Written by: Libba Bray
Publication Info: 2012, Little, Brown, and Company
One Line: When Evie O’Neill is kicked out of her home in Ohio to live with her uncle in New York City in 1926, she is thrilled, but she does not know that she will be sucked into investigating a supernatural serial killer.
Brief Plot Summary: Weaving together disparate stories in 1920s New York City, The Diviners tells the tale of people who have supernatural powers, such as healing the sick or, in Evie O’Neill’s case, being able to touch an object and see its history. Evie is the central character of this story, and when she uses her skill to reveal that one of the popular boys in her Ohio town has impregnated someone, her parents send her to live with her uncle in New York, as they’ve had enough of her trouble. Evie, of course, is thrilled: she’s ready to have some fun in the big city.

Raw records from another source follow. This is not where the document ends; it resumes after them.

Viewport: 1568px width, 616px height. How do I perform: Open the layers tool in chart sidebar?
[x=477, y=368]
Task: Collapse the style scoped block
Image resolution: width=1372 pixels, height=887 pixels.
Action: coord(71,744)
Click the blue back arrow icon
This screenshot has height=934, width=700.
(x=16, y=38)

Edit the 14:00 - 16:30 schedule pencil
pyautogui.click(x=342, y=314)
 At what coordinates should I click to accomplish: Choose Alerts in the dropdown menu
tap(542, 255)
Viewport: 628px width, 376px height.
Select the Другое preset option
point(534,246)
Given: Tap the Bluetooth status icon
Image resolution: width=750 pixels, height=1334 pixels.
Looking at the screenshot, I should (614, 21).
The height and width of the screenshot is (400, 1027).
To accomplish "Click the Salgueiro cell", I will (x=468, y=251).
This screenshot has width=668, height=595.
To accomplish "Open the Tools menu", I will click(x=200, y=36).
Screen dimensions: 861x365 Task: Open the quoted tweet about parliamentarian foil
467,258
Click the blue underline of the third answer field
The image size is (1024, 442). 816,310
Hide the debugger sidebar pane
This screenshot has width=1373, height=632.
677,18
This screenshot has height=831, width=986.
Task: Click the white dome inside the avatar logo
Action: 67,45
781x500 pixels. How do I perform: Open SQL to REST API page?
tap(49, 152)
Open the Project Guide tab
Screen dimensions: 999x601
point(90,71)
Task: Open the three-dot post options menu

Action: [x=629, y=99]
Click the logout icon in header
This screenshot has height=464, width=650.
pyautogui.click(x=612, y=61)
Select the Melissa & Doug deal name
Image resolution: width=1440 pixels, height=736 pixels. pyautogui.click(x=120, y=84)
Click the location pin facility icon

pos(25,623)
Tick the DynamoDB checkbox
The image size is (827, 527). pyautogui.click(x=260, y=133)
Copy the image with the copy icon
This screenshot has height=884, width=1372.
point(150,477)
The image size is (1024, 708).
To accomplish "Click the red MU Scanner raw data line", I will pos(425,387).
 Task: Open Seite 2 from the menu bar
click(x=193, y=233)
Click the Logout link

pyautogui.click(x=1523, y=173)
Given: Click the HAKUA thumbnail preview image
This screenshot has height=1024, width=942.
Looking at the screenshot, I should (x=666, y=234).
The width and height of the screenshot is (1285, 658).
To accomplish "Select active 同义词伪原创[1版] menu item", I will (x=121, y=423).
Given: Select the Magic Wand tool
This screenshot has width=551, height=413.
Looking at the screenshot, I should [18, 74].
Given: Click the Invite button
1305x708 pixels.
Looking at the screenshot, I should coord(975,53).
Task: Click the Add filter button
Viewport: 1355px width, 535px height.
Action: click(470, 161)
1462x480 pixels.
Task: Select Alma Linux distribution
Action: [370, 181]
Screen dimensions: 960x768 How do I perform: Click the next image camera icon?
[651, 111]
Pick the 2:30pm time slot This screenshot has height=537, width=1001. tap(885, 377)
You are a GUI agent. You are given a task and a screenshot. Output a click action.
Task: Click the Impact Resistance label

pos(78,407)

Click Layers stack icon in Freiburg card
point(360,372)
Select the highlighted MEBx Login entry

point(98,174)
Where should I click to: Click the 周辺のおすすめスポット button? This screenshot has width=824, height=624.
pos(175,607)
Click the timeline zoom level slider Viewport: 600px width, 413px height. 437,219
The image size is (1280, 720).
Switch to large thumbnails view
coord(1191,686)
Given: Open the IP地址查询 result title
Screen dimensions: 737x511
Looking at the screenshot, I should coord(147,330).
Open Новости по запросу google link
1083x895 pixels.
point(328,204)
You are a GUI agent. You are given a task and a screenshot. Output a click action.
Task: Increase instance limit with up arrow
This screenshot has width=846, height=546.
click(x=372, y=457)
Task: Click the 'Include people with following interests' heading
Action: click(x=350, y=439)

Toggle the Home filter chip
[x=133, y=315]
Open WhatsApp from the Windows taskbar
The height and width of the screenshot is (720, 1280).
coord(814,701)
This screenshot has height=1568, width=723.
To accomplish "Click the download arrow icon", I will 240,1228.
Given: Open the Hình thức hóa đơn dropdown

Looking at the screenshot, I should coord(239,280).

Her uncle runs the “Museum of American Folklore, Superstition, and the Occult,” and
Thoughts: Although at times the book feels bloated and like its many threads will not coalesce, and some of these threads feel unfinished, The Diviners is engaging as a supernatural police procedural and a peak into 1920s New York City. It could easily encourage readers to want to read more fiction about this era. Even the language and slang seem authentic to the time. Bray opens with a masterstroke of setting the spooky mood and in involving modern readers in a period piece: she opens on a demon being conjured by an Ouija board, which every teen of today will be familiar with from slumber parties. This conduit between past and present (and, in the book, between supernatural realms) allows us to see Evie, when she arrives, not as a stranger from the 1920s but as a teenager. Bray’s characterization of Evie as a teen is great: Evie is rebellious, boy-crazy, and wants to party, much like many teens of today. Bray does not shy away from the real issues of the day, either, as racism enters the mix in subplots, as does the burgeoning union movement, and some talk of eugenics. Although overall this is an entertainment piece, those elements will certainly educate readers about the time period. While the book is a bit long at 578 pages, and pacing could be a little faster, it is certainly an enjoyable tale by a great YA author.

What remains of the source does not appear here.